Allen Counter (right) tests the hearing of an Inuit hunter in northern Greenland.

Scientists have obtained rare detailed views of a live animal's inner ear. The images show a humanlike cochlea, which converts sound waves into electrical impulses, and the nerve that carries these impulses to the brain.

"We can see details as small as two-thousandths of an inch. That has never been done before with noninvasive imaging," says Allen Counter, associate professor of neurology at Harvard University. "This technology will improve our understanding of how we hear, and help us to better diagnose ear diseases and loss of hearing in humans. About 28 million people in the United States suffer hearing loss or deafness."
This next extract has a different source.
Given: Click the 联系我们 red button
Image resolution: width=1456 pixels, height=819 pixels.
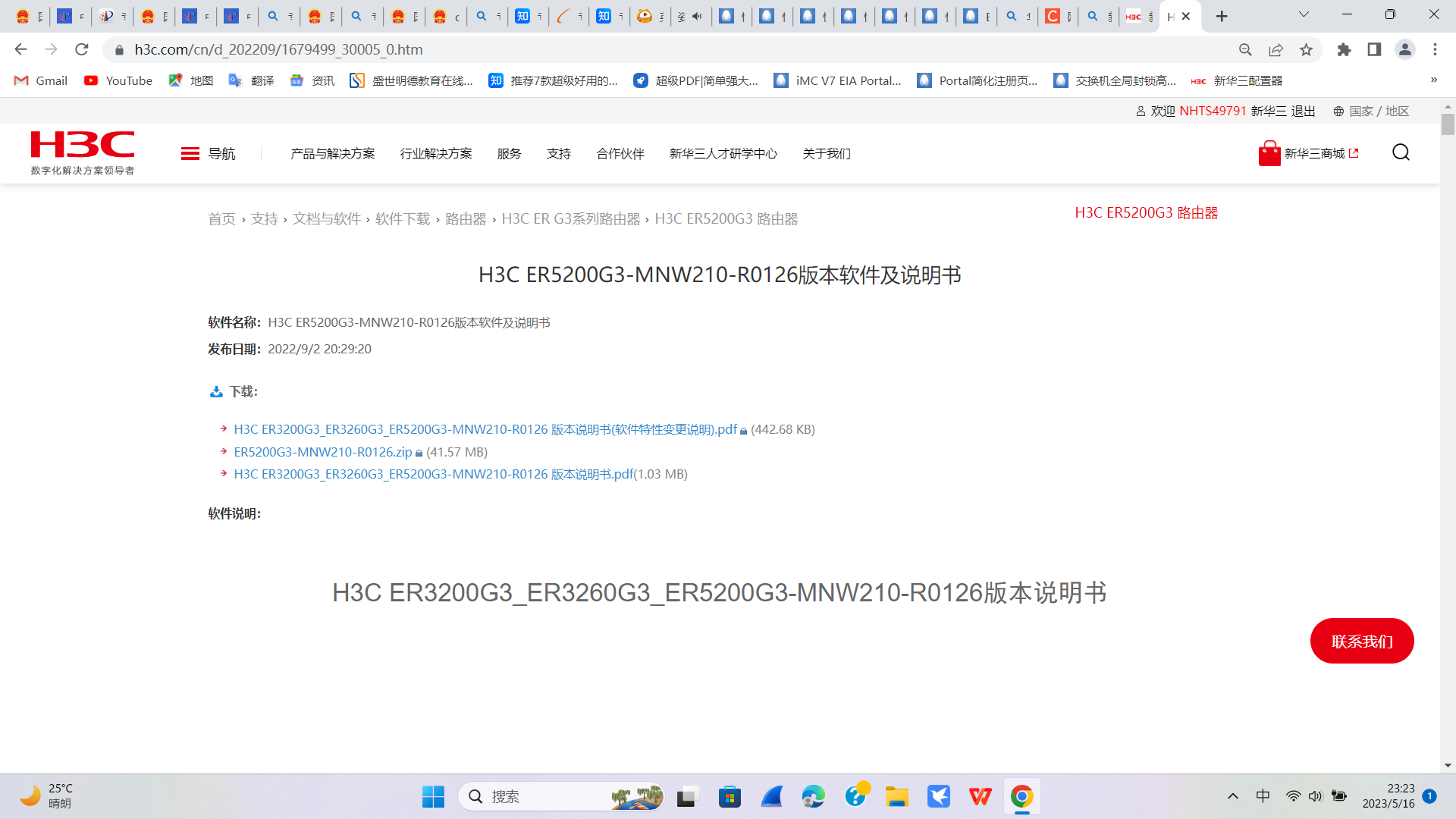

The experiments used a special magnetic resonance imaging technology to look into the heads of guinea pigs. The technique employs a combination of magnetic and radio fields to obtain black- and-white images of soft tissue within bone. Guinea pigs were chosen because laws prohibit exposing humans to the high-intensity magnetic fields needed to capture clear images of such small structures.

This image of the inner ear of a live guinea pig shows a cross-section of the spiral cochlea. Running through the cochlea is a nerve (8n) that carries electrical impulses to the brain.

Because they possess the same hearing apparatus as humans, guinea pigs serve as models for human hearing and hearing loss. Counter and his colleagues worked at the Karolinska Institute in Sweden. The images they captured appear on the cover of -- and in a report published in -- the February issue of the international journal NeuroReport.

"If eyes are a window on the brain, ears are its doorways," Counter says.

At the end of the canal leading into the ear lies a tough membrane known as the eardrum. As sound, or vibrations of air, play the eardrum, three small bones inside of it transfer the vibrations to the cochlea. This snail-shaped tube in the bones of the temples contains a coiled membrane lined with microscopic hairs that stimulate nerve cells. Hair-to-nerve connections transform the vibrations into electric signals that the brain perceives as words, warnings, noise, music, or other sounds.

When hair cells in the cochlea are destroyed, hearing is lost. "Deafness is incurable," Counter comments. "Therefore, we want to understand as much as possible about the cochlea and how it's affected by disease and traumas such as loud noises."

In this cross-section of a guinea pig skull, the eye-like objects are cochleae, where sounds are converted to nerve impulses.

Artificial Hearing

Progress has been made on developing artificial cochleae, but Counter describes these devices as "still experimental." A microphone mounted behind the ear sends sounds to tiny electrodes that are implanted in the inner ear and take the place of hair cells.

For those who became deaf in childhood, before learning language, artificial cochleae don't usually provide the ability to understand conversation, but they offer the possibility of enjoying music, or hearing sounds of oncoming danger.

"Success with postlingually deaf people has been better, but mixed," Counter notes. "I have met only one woman who does exceptionally well with an artificial cochlea."

Counter tells the story of a group of Inuits (formerly called Eskimos) that he studied in northern Greenland. The males begin to lose their hearing as young as age 10. By 20 to 30, they are as hearing impaired as Americans who frequently play or listen to loud rock music. Those more than 60 years old have lost most or all of their hearing.

The Inuit women, however, don't experience the same problem.

Males make a living by hunting, and Counter traced their hearing problem to guns. In the last century, they killed seals, walruses, and polar bears with harpoons made mostly of bone and spear tips fashioned out of metal from meteorites.

Around 1909, explorer Robert Peary, during expeditions to the North Pole, began to supply the Inuits with rifles and shotguns. The men have been shooting their prey since.

"Sudden loud noises exert a damaging impact on both ears," Counter explains. "Tests of their hearing show temporary loss each time they fire a gun. Hearing returns, but not all the way to the same level as before. They lose hair cells, and hearing, one gunshot at a time."

Counter fitted the men with hearing aids, but that didn't provide the hoped-for solution. These devices amplify all hearing frequencies, high and low. But gunshots destroy mostly higher frequencies, those sounds associated with consonants. When low frequencies, mainly the vowel sounds, are amplified with the high, it creates a noise level that the men can't stand.

"They can hear you speaking," Counter says, "but can't understand what you're saying."